Not too long ago, I watched an interview with Pharrell Williams where he made statements regarding featured artists on songs and how they’re presented in this day and age. More specifically, his gripe was with the fact that featured guests today must be clearly labelled along side the song title they appear on (speaking specifically about album tracklists), whereas in the 70’s & 80’s, for example, you had to read the credits in the sleeve of the record to discover who else was a part of the song. This lead me to thinking about the significance of the featured guest, and how the role has developed and changed from the time that Pharrell was referring to.
Across all genres of music, collaborations between different artists have been common for decades, but there was a change in the dynamic of the featured guest during the 90’s, around the same time Hip Hop was developing into a super power. This was when it first became popular to list the featured artist(s) on a particular record, alongside the title of the song, something that caught on quickly throughout Hip Hop and eventually other genres.
The role of the featured artist can take many forms, depending on the circumstances in relation to who the song’s artist(s) is/are and who the featured artist(s) is/are. For example, if you have a well-established artist who makes a song featuring a new, up and coming artist, the aforementioned new artist is brought to the attention of the established artist’s fan base. This can be a vital step toward increasing the new artist’s own following, allowing them to progress further. An example of how effective this can be was shown in the relationship and resulting success of Dr. Dre & Snoop Dogg, with Dre introducing a 20 year old Snoop Dogg to the world stage on various tracks from his solo debut ‘The Chronic’. Dr. Dre then went on to produce all tracks on Snoop Dogg’s debut album the following year, which catapulted Snoop into stardom.
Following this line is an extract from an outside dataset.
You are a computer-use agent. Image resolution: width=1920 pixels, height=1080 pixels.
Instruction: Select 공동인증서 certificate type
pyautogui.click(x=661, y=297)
This can be equally as affective the other way round – now making the established artist a featured guest on a new artist’s song – with fans of the established artist interested to see who they have collaborated with and why. Another method of using featured artists is having a song from an established artist, with multiple other established artists (e.g. T.I. – Swagger Like Us [Ft. Kanye West, Jay-Z & Lil’ Wayne], 2008). Due to the huge following that each person on the song has, just seeing the track title and features will create a massive buzz for each set of fans. Similarly, a new artist can create the same excitement if they have a song that features other new artists emerging at the same time, a good example being A$AP Rocky’s 2013 track ‘1 Train’, which features; Kendrick Lamar, Joey Bada$$, Yelawolf, Danny Brown, Action Bronson & Big K.R.I.T.
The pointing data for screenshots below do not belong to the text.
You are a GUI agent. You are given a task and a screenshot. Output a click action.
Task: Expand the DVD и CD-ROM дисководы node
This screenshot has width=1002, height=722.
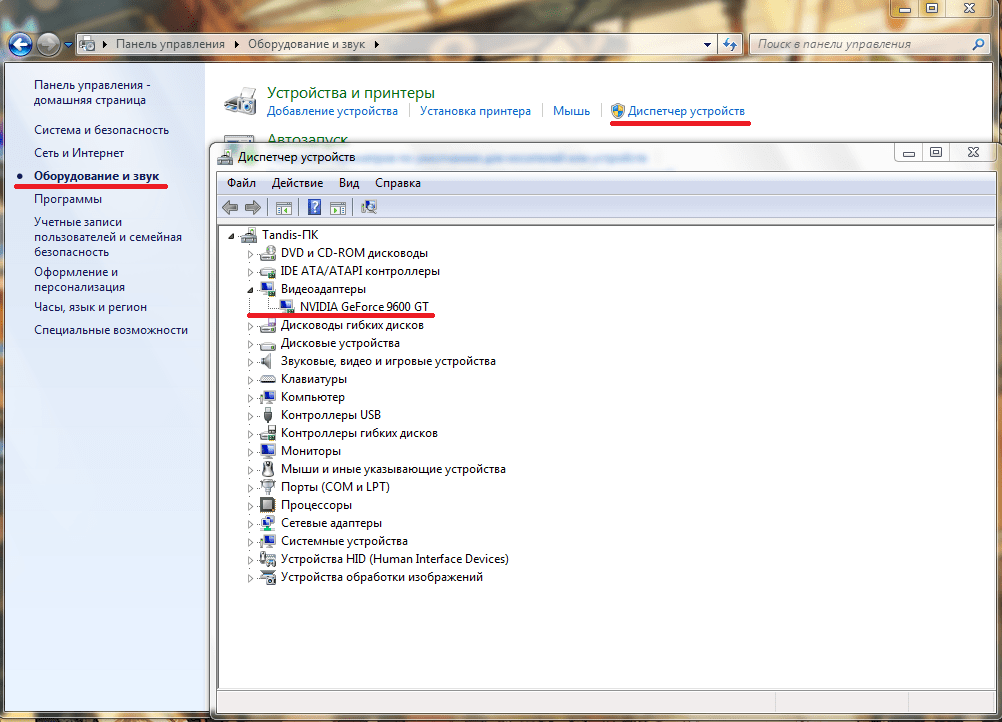coord(251,254)
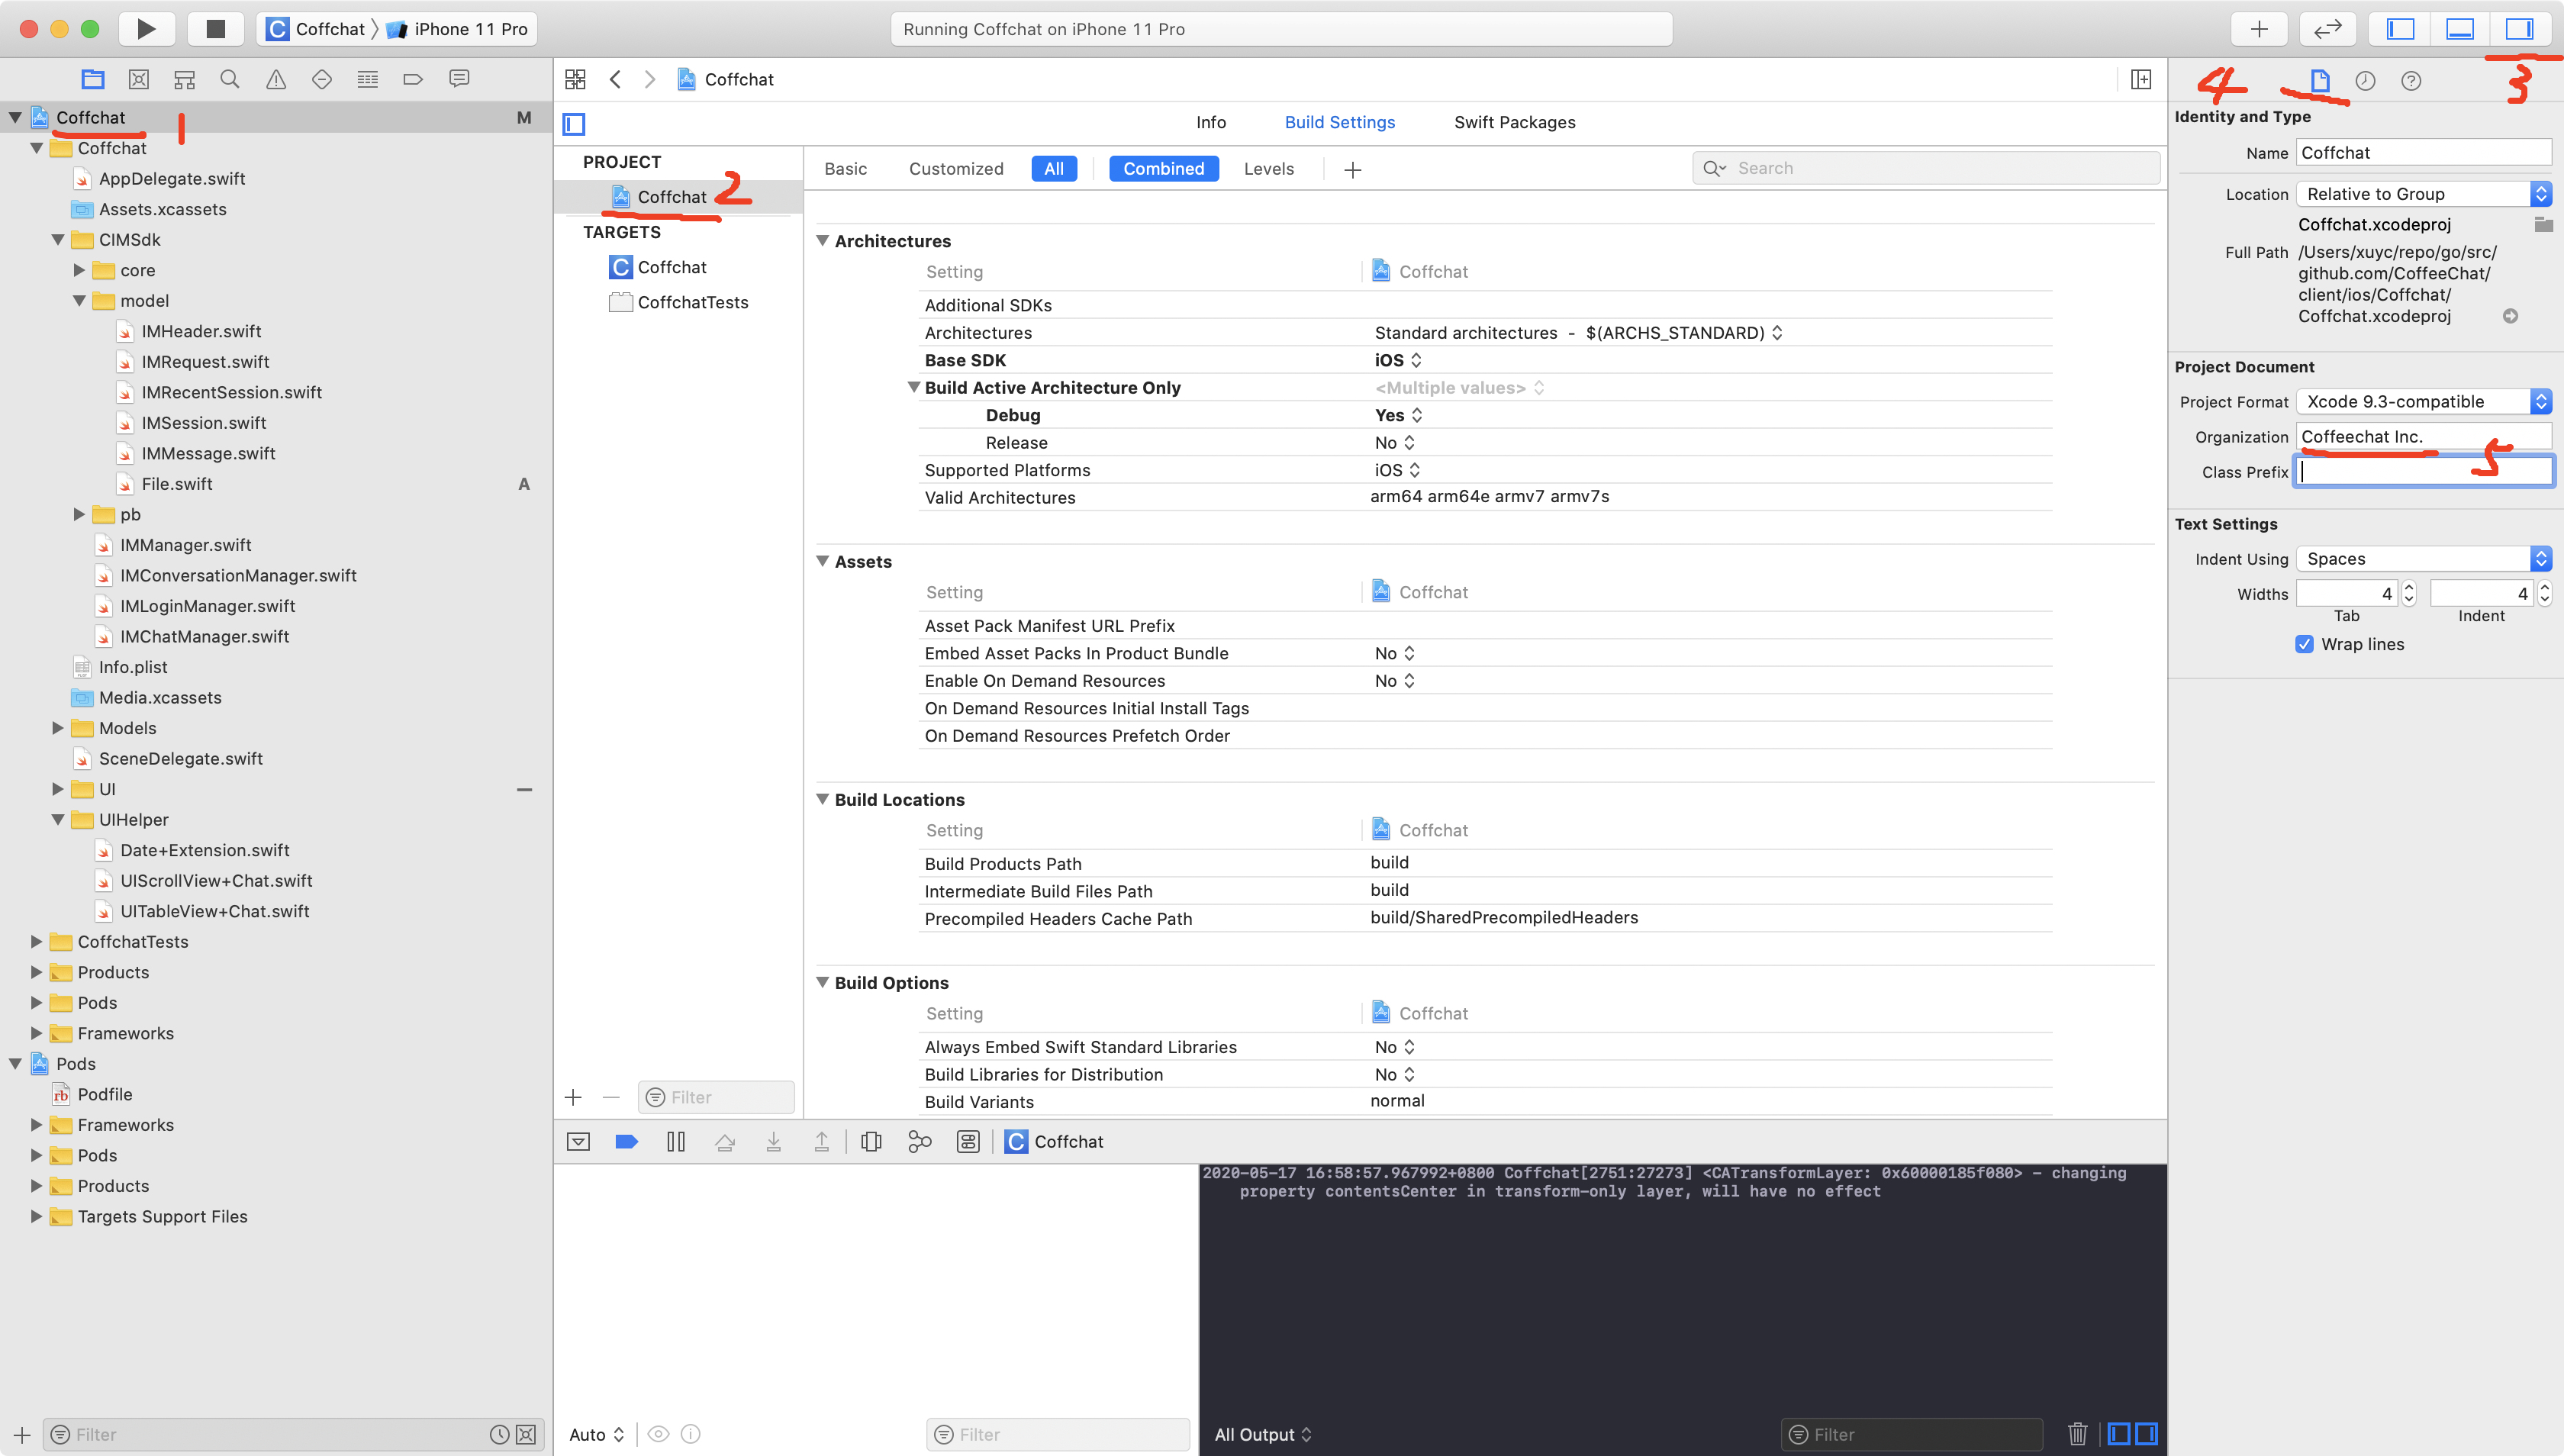Increment the Tab width stepper

(x=2409, y=588)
Across other genres, specifically electronic music, the trend of publicising featured guests has also developed. Whereas in the past the identity of a vocal guest weren’t as easily accessible or even publicly noted, today it seems to be a key promotional tool in order to expand your following. There are many vocalists who have been featured on electronic producers songs and used it as a platform to propel their own careers, a significant example is Craig David, who appeared on two tracks from Artful Dodger’s album ‘All About The Stragglers’ in 2000, before releasing his very successful debut album the same year, which debuted at number one, and contained two number one singles. A more recent, and similarly successful example is Sam Smith, who rose to fame off the back of his vocal performance on Disclosure’s ‘Latch’ and was subsequently also featured on Naughty Boy’s ‘La La La’, which went to number one in 2013. Smith then released his popular debut album in 2014, which spawned two number one singles, as well as taking the number one album spot. This proven formula is likely to be upheld and found across many genres in the future.
Whether it’s a reputable artist giving a new artist the opportunity to shine, or a new artist performing the vocals on a producer’s song, the importance of the featured artist should not be understated and therefore should remain at the forefront of listener’s thoughts, despite the calls of discontent from Pharrell.